Federal Circuit Invalidates Means-Plus-Function Claims for Computer-Implemented Inventions
Federal Circuit Invalidates Means-Plus-Function Claims for Computer-Implemented Inventions

Functional claim language—which defines an invention by what it does rather than what it is—can be a powerful claim drafting tool when used carefully. For example, functional language may be advantageous for computer-implemented inventions that are characterized with reference to logical components instead of physical hardware. 35 U.S.C. § 112(f) (formerly § 112¶ 6) expressly permits the use of functional claiming and is traditionally invoked by the phrase “means for” followed by a functional modifier. But even when the term “means” is not used, other terms that are not understood by persons of ordinary skill in the art to indicate structure, such as “module,” mechanism,” “element,” or “device,” are likely to invoke § 112(f). See e.g., Williamson v. Citrix Online, LLC, 792 F.3d 1339, 1350 (Fed. Cir. 2015).

Functional limitations also bear their fair share of risk when wielded improperly. For instance, section 112(f) requires such claims be “construed to cover [only] the corresponding structure, material, or acts described in the specification and equivalents thereof.” Furthermore, “[i]f the specification fails to disclose adequate corresponding structure, the claim is indefinite.” Williamson, 792 F.3d at 1349.

Two precedential decisions issued by the Federal Circuit this year illustrate the pitfalls of inadequately supported functional claims.

In Synchronoss Technologies, Inc. v. Dropbox, Inc., the Federal Circuit considered three Synchronoss patents directed to systems for synchronizing data across multiple interconnected systems or devices. Nos. 2019-2196, 2019-2199, slip op. at 2 (Fed. Cir. Feb. 12, 2021) In particular, the asserted claims of U.S. Patent No. 6,757,696 (“’696 patent”) used the term “user identification module.” Id. at 14. Construing the term as a means-plus-function term under Williamson, the Federal Circuit affirmed the district court’s finding of indefiniteness and concluded all asserted claims of the ‘696 patent were indefinite and therefore invalid. Id. at 13-15. Importantly, despite expert testimony that a person of skill in the art would understand “nearly 20 different structures” that could carry out the function of “identifying a user,” the Federal Circuit noted the specification itself did not “detail what a user identifier module consists of or how it operates.” Id. at 15.

In Rain Computing, Inc. v. Samsung Elecs. Co, Ltd., the Federal Circuit similarly concluded all asserted claims of U.S. Patent No. 9,805,349 (“’349 patent”) were invalid. Nos. 2020-1646, 2020-1656, slip op. at 15 (Fed. Cir. Mar. 2, 2021). The claims at issue were directed to on-demand delivery of software application packages to a client terminal in a network and referred to “a user identification module configured to control access.” Id. at 2. The district court held the asserted claims were not indefinite but entered a final judgment of non-infringement in favor of Samsung. Id. Rain appealed the non-infringement finding, and Samsung cross-appealed the judgment on indefiniteness. Id.

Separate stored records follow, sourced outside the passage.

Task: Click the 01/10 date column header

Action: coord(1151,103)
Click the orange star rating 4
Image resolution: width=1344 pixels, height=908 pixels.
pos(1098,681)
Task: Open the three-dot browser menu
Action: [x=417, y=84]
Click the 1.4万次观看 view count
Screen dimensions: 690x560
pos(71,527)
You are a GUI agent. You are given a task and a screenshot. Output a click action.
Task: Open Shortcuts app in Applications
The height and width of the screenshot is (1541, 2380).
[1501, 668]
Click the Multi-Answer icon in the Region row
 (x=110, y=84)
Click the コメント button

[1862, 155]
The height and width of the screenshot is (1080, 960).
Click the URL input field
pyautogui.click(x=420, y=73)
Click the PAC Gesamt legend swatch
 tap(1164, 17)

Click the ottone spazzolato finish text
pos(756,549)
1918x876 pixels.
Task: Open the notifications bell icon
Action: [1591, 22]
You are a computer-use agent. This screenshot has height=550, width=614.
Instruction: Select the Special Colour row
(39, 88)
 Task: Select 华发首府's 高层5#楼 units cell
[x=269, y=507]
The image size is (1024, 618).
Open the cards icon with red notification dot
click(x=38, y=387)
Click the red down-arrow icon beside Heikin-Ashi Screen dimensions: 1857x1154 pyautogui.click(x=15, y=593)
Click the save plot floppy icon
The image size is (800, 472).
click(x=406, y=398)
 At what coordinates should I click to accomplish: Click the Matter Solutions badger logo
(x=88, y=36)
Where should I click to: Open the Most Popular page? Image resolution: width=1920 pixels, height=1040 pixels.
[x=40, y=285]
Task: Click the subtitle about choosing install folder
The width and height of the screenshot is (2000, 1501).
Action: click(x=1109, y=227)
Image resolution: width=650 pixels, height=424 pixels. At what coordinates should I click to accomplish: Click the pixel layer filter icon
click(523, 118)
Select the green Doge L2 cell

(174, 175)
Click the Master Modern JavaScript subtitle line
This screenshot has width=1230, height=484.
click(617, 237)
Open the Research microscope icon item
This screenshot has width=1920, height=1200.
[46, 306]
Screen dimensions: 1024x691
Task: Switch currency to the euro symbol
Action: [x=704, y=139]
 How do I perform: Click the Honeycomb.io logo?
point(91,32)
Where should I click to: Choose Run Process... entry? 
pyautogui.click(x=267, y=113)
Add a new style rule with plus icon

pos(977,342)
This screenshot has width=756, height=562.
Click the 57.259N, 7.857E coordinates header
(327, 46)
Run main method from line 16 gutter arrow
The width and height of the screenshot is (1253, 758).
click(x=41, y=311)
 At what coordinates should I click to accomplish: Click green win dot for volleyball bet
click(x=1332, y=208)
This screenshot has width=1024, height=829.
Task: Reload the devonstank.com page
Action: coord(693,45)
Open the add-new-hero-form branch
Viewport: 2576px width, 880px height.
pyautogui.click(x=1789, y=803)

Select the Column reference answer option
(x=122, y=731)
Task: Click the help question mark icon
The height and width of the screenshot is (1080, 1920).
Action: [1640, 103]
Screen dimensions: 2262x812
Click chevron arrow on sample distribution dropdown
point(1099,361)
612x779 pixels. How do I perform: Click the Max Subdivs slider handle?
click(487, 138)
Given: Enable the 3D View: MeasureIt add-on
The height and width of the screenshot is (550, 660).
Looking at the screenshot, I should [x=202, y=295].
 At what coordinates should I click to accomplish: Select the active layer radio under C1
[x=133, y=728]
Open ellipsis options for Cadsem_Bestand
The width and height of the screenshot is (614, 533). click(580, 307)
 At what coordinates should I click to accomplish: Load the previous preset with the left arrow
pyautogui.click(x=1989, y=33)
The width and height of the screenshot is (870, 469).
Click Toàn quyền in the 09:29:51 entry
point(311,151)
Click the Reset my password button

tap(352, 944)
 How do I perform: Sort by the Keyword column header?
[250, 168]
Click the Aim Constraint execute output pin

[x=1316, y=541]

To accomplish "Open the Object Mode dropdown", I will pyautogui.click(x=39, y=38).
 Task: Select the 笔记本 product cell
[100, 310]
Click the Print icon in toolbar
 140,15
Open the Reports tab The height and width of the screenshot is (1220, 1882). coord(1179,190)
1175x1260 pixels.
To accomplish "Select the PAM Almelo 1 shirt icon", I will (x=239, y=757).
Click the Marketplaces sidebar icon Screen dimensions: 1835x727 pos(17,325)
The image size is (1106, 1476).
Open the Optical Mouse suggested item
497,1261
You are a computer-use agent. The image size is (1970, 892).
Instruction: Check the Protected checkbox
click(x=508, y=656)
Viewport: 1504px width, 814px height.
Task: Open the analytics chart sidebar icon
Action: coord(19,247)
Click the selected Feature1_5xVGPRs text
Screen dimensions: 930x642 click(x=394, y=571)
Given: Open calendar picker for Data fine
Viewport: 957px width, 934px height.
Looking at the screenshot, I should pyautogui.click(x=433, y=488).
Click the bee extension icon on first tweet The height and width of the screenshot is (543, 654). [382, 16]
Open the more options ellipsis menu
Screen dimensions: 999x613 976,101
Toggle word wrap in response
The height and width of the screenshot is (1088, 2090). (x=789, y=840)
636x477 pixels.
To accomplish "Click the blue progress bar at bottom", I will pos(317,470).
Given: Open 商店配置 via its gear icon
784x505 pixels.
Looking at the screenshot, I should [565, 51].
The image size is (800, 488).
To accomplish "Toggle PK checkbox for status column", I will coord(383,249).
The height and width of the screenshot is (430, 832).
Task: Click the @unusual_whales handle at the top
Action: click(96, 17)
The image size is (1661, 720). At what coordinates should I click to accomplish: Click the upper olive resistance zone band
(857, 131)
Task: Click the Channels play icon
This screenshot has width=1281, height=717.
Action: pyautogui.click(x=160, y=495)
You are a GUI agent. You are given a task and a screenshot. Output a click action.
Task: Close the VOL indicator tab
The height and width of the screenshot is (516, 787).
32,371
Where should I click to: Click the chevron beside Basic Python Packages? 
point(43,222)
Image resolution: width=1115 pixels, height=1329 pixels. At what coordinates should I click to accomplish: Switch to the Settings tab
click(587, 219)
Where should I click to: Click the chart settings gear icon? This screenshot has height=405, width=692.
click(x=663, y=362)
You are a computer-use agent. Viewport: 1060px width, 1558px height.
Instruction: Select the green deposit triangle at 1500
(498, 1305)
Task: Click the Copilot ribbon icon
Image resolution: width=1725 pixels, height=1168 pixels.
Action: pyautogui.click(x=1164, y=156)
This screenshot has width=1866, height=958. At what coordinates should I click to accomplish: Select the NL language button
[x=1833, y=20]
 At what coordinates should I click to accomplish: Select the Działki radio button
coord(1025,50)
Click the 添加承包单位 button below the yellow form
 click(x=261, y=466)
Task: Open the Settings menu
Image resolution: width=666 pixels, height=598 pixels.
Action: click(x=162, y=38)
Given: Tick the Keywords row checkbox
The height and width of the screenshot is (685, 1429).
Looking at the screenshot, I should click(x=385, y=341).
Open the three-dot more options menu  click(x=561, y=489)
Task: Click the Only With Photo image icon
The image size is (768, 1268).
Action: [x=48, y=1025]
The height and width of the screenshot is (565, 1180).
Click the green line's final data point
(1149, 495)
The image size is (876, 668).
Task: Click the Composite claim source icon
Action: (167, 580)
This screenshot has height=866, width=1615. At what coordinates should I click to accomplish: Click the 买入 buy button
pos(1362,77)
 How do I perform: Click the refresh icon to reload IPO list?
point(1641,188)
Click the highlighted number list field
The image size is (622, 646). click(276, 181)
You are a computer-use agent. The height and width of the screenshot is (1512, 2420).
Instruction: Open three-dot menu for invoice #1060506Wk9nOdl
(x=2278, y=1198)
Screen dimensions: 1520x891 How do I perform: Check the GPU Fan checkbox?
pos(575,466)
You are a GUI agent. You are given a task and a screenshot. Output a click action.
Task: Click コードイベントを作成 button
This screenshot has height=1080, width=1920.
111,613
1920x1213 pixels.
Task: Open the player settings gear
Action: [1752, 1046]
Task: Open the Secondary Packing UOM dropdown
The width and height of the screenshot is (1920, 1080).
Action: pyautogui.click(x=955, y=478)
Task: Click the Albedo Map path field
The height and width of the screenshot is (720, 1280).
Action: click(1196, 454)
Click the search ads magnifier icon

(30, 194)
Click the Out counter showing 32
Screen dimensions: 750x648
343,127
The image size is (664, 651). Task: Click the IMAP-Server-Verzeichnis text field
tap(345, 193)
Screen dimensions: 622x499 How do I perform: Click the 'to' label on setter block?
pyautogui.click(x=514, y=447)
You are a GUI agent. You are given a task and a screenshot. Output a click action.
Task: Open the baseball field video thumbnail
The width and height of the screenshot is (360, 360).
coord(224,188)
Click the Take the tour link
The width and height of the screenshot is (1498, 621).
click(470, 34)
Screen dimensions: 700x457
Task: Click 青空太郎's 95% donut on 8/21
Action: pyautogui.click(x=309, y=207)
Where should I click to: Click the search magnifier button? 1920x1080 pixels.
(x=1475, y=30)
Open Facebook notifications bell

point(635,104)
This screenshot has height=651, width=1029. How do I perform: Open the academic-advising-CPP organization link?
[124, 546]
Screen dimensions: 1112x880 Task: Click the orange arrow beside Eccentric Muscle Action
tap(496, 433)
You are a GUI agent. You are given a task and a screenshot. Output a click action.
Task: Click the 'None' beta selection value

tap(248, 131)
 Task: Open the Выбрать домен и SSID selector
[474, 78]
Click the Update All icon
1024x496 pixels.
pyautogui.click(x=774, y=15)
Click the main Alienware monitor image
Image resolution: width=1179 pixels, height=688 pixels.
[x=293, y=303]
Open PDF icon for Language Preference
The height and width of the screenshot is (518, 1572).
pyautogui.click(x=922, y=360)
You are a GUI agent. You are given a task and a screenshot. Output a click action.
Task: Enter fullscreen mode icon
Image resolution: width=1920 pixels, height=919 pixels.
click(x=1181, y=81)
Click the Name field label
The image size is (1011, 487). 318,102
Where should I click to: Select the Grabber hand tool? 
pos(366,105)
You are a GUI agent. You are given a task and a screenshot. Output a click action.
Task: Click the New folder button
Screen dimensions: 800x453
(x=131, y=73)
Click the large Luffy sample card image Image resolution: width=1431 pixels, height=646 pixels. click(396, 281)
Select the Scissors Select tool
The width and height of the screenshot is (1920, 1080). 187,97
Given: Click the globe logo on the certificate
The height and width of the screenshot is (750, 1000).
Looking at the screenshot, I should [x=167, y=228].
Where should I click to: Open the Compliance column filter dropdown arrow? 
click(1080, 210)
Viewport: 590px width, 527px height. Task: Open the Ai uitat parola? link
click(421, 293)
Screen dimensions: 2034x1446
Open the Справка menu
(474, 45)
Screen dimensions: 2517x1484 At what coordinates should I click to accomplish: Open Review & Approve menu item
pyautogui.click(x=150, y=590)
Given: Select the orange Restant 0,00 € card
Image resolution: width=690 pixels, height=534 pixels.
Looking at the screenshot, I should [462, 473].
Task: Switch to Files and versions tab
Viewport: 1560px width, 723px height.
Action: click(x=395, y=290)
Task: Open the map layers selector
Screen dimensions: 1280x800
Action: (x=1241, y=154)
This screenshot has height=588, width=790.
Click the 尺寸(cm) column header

As in Synchronoss, the Federal Circuit concluded the term “module” was a nonce word subject to treatment under § 112. Id. at 5-6. Looking then to the specification, the only structures linked to the function of controlling access were “computer readable media or storage devices.” Id. at 7-8. Because the claimed function could not be performed by a general-purpose computer without further programming, the Federal Circuit determined that an algorithm corresponding to the claimed function must be disclosed. Rain Computing, slip op. at 8-9. Here, however, the specification described no such algorithm, and so the term “user identification module” was indefinite. Id. at 9.

As the Synchronoss and Rain decisions demonstrate, claim drafters should, at minimum, remain abreast of decisions involving the use of nonce terms and steer away from functional limitations when their underlying support in the specification is thin. Moreover, drafters of computer-related patents should describe embodiments with a focus on how functional components work with each other, use terminology that is commonly understood by persons of skill in the art, and include flow diagrams or drawings that illustrate each step in a logical procedure.